Sending a Message

Young activists put their doubtsand dreams into words


| September / October 2006


Written correspondence is often lamented as a lost art, but the book Letters from Young Activists (Nation Books, 2005) cuts against that conventional wisdom. The compendium includes dozens of incisive missives to addressees who range from real people ('Dear Secretary of State Condoleezza Rice') to symbolic ones ('Dear Doubter') to entire movements ('Dear Punk Rock Activism'). The letters reveal a younger generation of socially conscious, culturally aware people reflecting on the past and speculating on what the future holds for their movements, and themselves. These are a few of our favorites.
-The Editors


Dearest Hip Hop,

What's up? It's been a minute since we had a sit-down together. I mean, I still see you at shows, we give each other a pound, and sometimes we even kick it at my spot and listen to records. But it ain't like it used to be. You've changed, and I didn't want to admit it. I been thinking about it a lot lately. I see you everywhere I go, and you all up in folks' mouths that don't have no right to call you by your true name, 'cause they don't know even half the game. Sometimes it feels like you forgot where you came from, or someone's trying real hard to make you forget who you were, and that you coulda been more than a contenda, back in the day.

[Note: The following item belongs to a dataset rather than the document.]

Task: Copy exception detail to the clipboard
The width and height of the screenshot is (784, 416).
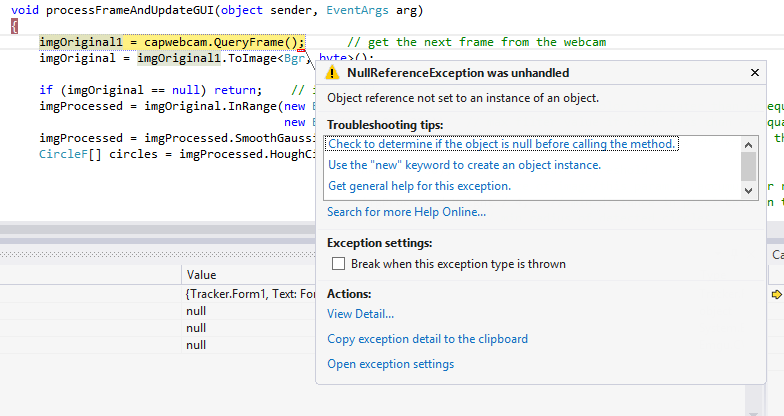Action: coord(427,339)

Oftentimes, I wonder if you even remember the times when we would hang out at the cement city schoolyards in the south, South Bronx, plug into a lamppost, scratch scavenged sides simmering with stolen sounds and spit street science and inner-shitty subversion all night, and say 'fuck you' to the popo as they rolled by, afraid to disturb our anti-governmental groove, un-regimented rhymes, and anti-authoritarian azz shaking.

You were born a bad azz bastard b-boy/girl, a historical hybrid full of as many counter_cultural contradictions as the project physicians that brought you into creation, built from bad breaks and basuras, cross colors and Krylon. You were salvaged from garbage cans and demolition dumps, boosted in bulky parkas, and borrowed from our mom's 45 collection, scrawled on the stank subway 6 train, and plastered on piss-filled platforms and sacred playgrounds.

You were our 10-point program, our list of demands, a declaration of existence, our statement of resistance, a shout (out) from those whose tongues had been previously tied by the shitstem, a voice for those who were not supposed to be seen or heard. Because you existed, we persisted. And you were as rebellious as a riot, as insubordinate as us, a borrowed black-brown-Boricua bible tribal tone poem pieced together from the Samo shit talk and sabotage Spanglish, a ghetto griot's god-guided tour of every gutter and all-borough bombing. You were just as hard as Harlem, as bad as the Boogie Down and Brooknam, and as stunning as Strong Island, St. Albans, and Shaolin.